Franco Debenedetti è in vena einaudiana di fronte ai dati che rivelano la recessione in cui è finita l’Italia. Per affermare che reagire è possibile: «Non occorrono decenni per ricostruire economicamente il Paese – cita da Luigi Einaudi del 1943 – Bastano anni». Le forze, a suo parere, non mancano.

«Nell’intervista al Corriere della Sera di lunedì scorso – dice – «Giuliano Amato sostiene che occorrono dieci Pistorio per rilanciare il Paese. Ma ci sono certamente, in Italia, dobbiamo però creare le condizioni, sia come interessi sia come regole, perché crescano».
Succede che all’interno dell’opposizione al governo Berlusconi sta crescendo il dibattito su come affrontare il declino economico dell’Italia. E il calo del Prodotto interno lordo rivelato ieri fa sembrare più urgente la discussione. Amato ha lanciato un sasso: molto meglio politiche microeconomiche che consentano lo sviluppo di dieci Pasquale Pistorio (l’ex amministratore delegato della StMicroelectronics, una delle aziende europee di maggior successo sui mercati) di grandi progetti macro. E Debenedetti è d’accordo.
«Di Pistorio piccoli e meno piccoli ne abbiamo molti – dice – Qualche nome? Nerio Alessandri di Technogym; Alberto Bombassei della Brembo; Roberto Colaninno; Renzo Rosso di Diesel; i De Longhi; i Merloni; i fratelli Buzzi dell’Unicem; Carlo Petrini di Slow Food che è stato capace di mettere assieme competenze e interessi per dare vita a una rete di ricchezze; e, a rischio di essere accusato di nepotismo, mio nipote Rodolfo De Benedetti.E altri che non ho nominato. Ma quelli che contano sono coloro che possono crescere: perché questo avvenga la politica deve modificare il quadro delle aspettative».
Le aspettative: questa sembra diventata la parola chiave nel dibattito economico della sinistra oggi. Si tratta di modificarle e, secondo Debenedetti, bisogna farlo in positivo e in negativo. In positivo, dando agli imprenditori un orizzonte di certezze più lungo, di stabilità degli incentivi, e non indurli all’opportunismo di breve periodo. In negativo, «evitando che gli attori economici abbiano interesse solo a estrarre, attraverso il mattone, rendita fondiaria; o a estrarre rendite di posizione attraverso oligopoli o a estrarre dal pubblico risparmio, attraverso gli amici e gli amici degli amici. Se non è chiaro, penso all’Antonveneta».

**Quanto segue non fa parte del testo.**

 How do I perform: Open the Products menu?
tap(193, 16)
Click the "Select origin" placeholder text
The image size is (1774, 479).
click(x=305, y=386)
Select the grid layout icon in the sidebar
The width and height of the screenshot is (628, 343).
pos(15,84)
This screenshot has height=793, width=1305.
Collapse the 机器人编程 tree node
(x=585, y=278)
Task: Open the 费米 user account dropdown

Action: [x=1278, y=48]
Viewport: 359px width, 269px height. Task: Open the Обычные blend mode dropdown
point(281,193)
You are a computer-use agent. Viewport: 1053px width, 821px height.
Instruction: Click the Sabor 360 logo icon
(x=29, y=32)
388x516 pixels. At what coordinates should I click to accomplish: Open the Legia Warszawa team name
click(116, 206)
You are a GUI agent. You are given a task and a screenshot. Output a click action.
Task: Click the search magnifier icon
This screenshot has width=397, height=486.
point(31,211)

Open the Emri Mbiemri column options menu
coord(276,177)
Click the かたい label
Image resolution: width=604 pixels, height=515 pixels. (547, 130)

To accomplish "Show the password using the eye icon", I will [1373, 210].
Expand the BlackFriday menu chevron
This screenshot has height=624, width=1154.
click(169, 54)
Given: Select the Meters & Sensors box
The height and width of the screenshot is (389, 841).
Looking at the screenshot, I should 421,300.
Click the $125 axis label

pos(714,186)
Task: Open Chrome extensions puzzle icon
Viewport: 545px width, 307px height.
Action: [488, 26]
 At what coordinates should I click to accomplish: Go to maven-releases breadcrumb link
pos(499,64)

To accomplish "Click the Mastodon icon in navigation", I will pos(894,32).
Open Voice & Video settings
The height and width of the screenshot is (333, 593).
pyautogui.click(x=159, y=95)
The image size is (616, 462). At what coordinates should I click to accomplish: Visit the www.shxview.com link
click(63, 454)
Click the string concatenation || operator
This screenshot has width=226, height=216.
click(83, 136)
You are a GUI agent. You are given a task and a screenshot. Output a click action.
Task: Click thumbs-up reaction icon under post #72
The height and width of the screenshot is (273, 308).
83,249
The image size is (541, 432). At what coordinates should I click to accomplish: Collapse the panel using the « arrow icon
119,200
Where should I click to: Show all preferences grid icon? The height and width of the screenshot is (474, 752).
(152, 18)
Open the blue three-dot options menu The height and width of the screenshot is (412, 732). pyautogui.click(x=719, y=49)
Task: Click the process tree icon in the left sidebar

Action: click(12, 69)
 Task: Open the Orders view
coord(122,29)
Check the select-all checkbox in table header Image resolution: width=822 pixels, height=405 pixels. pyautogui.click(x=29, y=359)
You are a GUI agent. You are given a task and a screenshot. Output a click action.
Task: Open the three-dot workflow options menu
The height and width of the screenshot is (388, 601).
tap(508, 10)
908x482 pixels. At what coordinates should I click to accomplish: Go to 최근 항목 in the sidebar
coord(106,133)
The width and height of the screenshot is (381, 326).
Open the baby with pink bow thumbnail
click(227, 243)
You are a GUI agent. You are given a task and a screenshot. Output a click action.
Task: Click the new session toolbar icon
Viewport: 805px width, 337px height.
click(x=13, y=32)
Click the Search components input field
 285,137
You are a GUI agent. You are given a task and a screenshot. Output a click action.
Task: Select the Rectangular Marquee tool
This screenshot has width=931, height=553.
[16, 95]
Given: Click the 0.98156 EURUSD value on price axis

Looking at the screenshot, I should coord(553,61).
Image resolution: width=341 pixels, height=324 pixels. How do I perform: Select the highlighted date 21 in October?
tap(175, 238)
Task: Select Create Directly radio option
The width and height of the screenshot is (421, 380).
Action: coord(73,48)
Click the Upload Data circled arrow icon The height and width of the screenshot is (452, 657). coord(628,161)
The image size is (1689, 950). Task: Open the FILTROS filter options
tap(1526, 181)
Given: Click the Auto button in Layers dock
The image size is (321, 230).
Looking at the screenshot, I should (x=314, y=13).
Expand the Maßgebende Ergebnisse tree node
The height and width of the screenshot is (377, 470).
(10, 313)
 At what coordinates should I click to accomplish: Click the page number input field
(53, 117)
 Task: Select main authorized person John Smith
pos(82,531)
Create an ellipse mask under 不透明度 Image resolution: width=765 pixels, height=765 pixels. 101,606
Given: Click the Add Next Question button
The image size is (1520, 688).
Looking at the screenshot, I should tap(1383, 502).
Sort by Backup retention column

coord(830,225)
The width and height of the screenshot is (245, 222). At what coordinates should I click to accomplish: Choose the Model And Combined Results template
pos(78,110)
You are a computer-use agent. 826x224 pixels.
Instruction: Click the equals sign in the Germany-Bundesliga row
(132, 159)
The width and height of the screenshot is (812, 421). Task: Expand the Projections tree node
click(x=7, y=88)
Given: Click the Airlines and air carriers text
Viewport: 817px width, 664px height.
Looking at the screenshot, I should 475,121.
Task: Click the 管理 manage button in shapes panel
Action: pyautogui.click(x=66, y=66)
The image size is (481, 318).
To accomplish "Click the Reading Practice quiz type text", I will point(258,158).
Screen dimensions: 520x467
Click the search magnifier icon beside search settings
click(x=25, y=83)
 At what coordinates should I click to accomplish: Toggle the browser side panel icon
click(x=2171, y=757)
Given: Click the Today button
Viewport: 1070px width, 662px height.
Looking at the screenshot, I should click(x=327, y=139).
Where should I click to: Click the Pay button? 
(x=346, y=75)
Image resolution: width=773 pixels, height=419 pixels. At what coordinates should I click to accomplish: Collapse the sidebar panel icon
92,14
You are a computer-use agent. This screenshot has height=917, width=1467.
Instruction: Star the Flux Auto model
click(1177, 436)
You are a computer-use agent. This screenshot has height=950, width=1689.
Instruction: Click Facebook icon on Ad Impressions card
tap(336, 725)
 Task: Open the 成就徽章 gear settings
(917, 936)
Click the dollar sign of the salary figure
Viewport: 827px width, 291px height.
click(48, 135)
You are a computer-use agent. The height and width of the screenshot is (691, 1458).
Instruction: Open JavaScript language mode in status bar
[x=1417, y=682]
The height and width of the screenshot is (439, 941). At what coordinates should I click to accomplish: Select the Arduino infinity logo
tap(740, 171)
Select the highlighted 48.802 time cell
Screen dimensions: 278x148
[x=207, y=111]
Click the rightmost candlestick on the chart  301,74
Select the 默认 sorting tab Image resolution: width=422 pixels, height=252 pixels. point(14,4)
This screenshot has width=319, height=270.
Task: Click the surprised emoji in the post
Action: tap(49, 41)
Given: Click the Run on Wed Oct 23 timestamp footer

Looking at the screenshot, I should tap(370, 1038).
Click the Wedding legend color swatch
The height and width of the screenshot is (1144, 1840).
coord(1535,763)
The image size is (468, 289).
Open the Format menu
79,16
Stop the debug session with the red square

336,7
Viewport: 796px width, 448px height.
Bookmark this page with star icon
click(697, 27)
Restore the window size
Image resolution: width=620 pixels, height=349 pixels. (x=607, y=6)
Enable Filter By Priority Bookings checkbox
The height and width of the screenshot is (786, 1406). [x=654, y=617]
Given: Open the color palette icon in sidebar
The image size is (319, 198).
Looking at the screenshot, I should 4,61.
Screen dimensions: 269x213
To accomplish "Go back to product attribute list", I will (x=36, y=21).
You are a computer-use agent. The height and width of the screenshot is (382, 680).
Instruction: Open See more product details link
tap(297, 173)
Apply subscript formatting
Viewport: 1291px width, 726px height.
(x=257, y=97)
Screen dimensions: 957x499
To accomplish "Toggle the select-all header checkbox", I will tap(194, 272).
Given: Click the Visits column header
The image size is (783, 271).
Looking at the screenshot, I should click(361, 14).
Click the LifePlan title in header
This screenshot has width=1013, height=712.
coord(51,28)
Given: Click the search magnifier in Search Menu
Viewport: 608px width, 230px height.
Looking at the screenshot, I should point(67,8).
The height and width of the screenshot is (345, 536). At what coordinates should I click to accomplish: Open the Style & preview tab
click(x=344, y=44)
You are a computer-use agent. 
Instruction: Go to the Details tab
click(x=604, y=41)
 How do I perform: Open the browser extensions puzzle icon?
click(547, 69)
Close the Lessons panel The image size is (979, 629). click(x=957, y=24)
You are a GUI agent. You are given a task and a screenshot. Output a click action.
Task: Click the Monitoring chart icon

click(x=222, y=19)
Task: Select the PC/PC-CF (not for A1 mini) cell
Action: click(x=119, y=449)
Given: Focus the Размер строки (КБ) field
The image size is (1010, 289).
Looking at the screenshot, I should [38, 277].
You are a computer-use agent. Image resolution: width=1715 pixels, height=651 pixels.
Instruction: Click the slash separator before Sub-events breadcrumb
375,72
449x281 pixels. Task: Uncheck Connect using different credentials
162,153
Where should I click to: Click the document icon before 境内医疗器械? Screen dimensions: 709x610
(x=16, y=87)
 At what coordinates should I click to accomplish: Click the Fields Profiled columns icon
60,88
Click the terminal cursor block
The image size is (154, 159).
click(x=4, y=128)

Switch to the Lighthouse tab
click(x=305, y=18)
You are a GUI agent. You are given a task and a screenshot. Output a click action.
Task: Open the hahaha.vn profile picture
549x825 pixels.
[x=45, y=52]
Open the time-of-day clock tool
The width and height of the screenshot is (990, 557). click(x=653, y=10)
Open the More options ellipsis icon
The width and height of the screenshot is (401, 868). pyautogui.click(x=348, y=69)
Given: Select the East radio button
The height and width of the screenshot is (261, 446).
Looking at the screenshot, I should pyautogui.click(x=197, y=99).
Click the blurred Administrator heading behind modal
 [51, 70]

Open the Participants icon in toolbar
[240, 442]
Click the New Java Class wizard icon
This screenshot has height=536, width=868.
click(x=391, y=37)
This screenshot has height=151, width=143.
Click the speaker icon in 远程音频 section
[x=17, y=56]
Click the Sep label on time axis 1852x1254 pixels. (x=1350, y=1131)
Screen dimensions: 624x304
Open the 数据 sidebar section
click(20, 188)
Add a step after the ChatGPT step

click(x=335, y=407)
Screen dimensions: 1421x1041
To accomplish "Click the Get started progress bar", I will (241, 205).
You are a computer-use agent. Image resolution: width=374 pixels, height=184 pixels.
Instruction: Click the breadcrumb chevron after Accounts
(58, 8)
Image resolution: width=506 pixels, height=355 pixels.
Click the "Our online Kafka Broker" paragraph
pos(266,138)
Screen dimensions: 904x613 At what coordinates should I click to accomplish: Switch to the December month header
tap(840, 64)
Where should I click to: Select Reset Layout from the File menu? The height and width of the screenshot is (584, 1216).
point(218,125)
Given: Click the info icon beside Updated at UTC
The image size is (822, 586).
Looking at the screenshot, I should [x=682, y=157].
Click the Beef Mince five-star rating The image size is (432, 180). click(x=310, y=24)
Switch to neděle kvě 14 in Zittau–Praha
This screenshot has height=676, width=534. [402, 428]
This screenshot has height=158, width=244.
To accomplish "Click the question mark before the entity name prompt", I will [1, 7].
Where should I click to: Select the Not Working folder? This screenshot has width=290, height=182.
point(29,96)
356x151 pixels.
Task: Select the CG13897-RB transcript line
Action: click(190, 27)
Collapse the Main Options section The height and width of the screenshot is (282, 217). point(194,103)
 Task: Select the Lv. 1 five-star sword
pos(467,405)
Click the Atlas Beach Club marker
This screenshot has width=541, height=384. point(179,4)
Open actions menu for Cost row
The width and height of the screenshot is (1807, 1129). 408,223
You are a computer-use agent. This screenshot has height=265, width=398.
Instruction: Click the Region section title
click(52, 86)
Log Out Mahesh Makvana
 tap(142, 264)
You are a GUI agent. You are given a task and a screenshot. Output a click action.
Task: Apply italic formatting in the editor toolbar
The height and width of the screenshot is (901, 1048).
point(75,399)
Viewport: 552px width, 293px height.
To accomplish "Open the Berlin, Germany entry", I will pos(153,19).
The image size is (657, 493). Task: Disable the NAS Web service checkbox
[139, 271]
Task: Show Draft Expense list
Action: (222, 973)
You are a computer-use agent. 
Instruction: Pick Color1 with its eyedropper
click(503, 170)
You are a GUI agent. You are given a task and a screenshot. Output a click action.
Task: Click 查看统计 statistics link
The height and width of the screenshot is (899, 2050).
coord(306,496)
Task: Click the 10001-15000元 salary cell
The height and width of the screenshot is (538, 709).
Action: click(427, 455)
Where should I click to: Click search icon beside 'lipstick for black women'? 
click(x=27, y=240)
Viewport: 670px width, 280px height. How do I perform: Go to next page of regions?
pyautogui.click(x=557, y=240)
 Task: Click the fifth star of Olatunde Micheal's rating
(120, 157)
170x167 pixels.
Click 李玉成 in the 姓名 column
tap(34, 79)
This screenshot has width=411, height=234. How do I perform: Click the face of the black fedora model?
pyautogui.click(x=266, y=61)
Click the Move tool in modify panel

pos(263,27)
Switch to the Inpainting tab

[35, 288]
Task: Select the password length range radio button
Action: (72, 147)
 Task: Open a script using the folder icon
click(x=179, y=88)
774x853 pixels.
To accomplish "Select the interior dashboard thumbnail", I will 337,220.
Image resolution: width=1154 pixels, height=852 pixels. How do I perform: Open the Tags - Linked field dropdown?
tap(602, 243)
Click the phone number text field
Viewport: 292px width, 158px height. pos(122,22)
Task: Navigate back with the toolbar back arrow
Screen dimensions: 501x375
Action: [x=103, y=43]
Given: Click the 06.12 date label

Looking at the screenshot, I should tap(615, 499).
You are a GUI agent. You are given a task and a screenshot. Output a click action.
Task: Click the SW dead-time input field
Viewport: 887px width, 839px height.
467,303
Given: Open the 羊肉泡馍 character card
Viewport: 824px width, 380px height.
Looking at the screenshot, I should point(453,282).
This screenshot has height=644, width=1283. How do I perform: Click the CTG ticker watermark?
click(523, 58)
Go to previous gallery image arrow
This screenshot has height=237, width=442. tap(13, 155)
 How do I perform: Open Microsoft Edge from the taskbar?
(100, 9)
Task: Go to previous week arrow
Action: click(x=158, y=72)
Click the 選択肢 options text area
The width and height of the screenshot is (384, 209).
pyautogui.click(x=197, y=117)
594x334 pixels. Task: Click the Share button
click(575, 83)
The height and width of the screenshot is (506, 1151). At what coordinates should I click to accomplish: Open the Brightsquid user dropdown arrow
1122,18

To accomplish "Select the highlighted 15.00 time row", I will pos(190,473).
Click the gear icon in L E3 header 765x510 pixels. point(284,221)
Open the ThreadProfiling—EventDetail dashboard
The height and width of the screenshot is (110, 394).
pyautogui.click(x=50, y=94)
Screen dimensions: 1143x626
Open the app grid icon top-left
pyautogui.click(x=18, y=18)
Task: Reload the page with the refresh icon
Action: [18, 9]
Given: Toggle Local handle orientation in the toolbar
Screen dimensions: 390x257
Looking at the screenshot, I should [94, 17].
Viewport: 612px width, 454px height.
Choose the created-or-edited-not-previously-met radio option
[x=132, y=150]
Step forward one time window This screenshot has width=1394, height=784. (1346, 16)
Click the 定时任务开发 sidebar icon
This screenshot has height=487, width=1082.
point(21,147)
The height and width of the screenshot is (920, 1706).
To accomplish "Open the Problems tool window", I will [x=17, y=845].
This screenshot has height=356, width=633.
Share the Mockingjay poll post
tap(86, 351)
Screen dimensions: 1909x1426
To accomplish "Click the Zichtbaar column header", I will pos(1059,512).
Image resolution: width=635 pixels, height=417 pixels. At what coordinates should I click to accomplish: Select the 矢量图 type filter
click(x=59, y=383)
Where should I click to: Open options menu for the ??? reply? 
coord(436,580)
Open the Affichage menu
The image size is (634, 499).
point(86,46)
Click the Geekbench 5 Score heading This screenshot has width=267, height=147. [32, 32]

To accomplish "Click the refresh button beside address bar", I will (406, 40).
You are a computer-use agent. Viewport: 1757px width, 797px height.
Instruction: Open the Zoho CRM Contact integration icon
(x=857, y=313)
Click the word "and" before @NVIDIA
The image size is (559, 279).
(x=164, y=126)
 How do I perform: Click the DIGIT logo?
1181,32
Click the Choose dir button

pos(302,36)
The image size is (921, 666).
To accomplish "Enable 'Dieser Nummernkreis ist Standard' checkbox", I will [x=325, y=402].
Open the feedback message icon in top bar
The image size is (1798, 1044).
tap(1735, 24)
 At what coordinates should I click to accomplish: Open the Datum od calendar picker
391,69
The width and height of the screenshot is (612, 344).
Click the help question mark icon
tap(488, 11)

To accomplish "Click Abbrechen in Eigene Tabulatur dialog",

Certo che ci vogliono le liberalizzazioni. «Ma l’esperienza del governo Berlusconi dimostra che da sola una via liberale e universalistica, che punti tutto sul libero gioco di rapporti di forza senza interferenze del potere decisionale e degli interessi sociali non funziona». Tanto che non è riuscito a realizzarla, dice Debenedetti. Bisogna invece, a parere del senatore del Centrosinistra, coinvolgere soprattutto le piccole e medie imprese in un processo di corresponsabilità, offrirgli una rappresentanza politica, dare loro voce nei processi decisionali. Quella che D’Antona chiamava «scambio di volontà». Altrimenti, «in un Paese come il nostro, chiuso, con bassa mobilità sociale, scattano meccanismi difensivi, e gli interessi si organizzano a protezione dell’esistente». E poi conta il anche il clima culturale del Paese: «chi, in Italia, si mette a studiare o a investire in biotecnologie, quando si approvano leggi che vietano la ricerca sulle staminali, che considerano gli Ogm come cibo di Frankenstein e si chiede al Servizio sanitario di fornire la cura Di Bella?»